Fragmento seleccionado:
::::::::

Cada 8 de diciembre la mayoría de las familias católicas del mundo arman el arbolito de navidad. Uno de los momentos del año mas esperados en nuestra infancia, y también de adultos porque disfrutamos de la ilusión de los chicos que nos devuelven esa inocencia perdida. Al haberme criado en el campo, en Laguna de los Padres, siempre me llamó la atención porque armábamos sobre la salamandra un pino de plástico y no un eucalipto como los que teníamos en el monte de casa. Y encima al pinito articulado con sus ramitas de alambre, que iban perdiendo cuerpo año tras año porque las tiritas verdes se iban cayendo, lo rodeábamos con unas cintas que simulaban nieve, cuando en diciembre hacia un calor insoportable. Ni hablar de ese Papá Noel abrigadísimo, que colgaba junto a los globos multicolores, estrellas, bastones y guirnaldas con forma de regalos. El único que me parecía que encajaba en esa escena que contemplaba todos los días, era el angelito cachetón de plástico con sus alas extendidas que tenía puesto, en mi imaginación, solo un pañal.

::::::::

Consignas de trabajo:
A) Según el fragmento, ¿sobre qué se armaba el pino de plástico en la casa de Laguna de los Padres?
B) ¿Concuerdan con el fragmento estas afirmaciones? Contesta sí o no a cada una y cita literalmente las palabras del fragmento que lo deciden. (i) El árbol que armaban era un eucalipto. (ii) En diciembre hacía mucho calor. (iii) A quien narra, el Papá Noel le parecía lo único que encajaba en la escena.
No hace falta consultar los datos para resolver nada.

Datos proporcionados:

::::::::

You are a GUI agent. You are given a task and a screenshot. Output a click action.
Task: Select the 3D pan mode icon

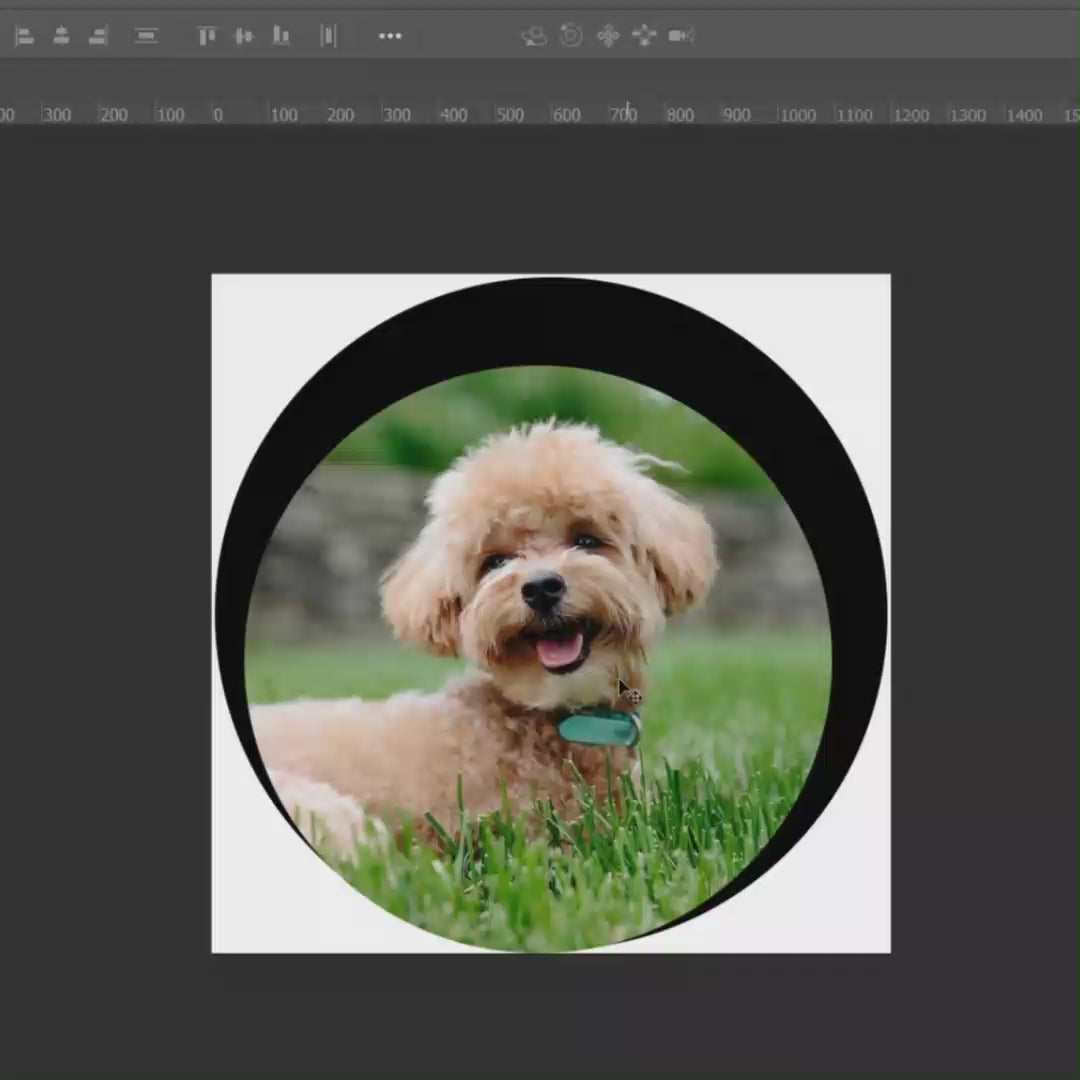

::::::::

Lista de respuestas:
A) Sobre la salamandra.

B)
(i) No: «armábamos sobre la salamandra un pino de plástico y no un eucalipto».
(ii) Sí: «cuando en diciembre hacia un calor insoportable».
(iii) No: «El único que me parecía que encajaba en esa escena que contemplaba todos los días, era el angelito cachetón de plástico».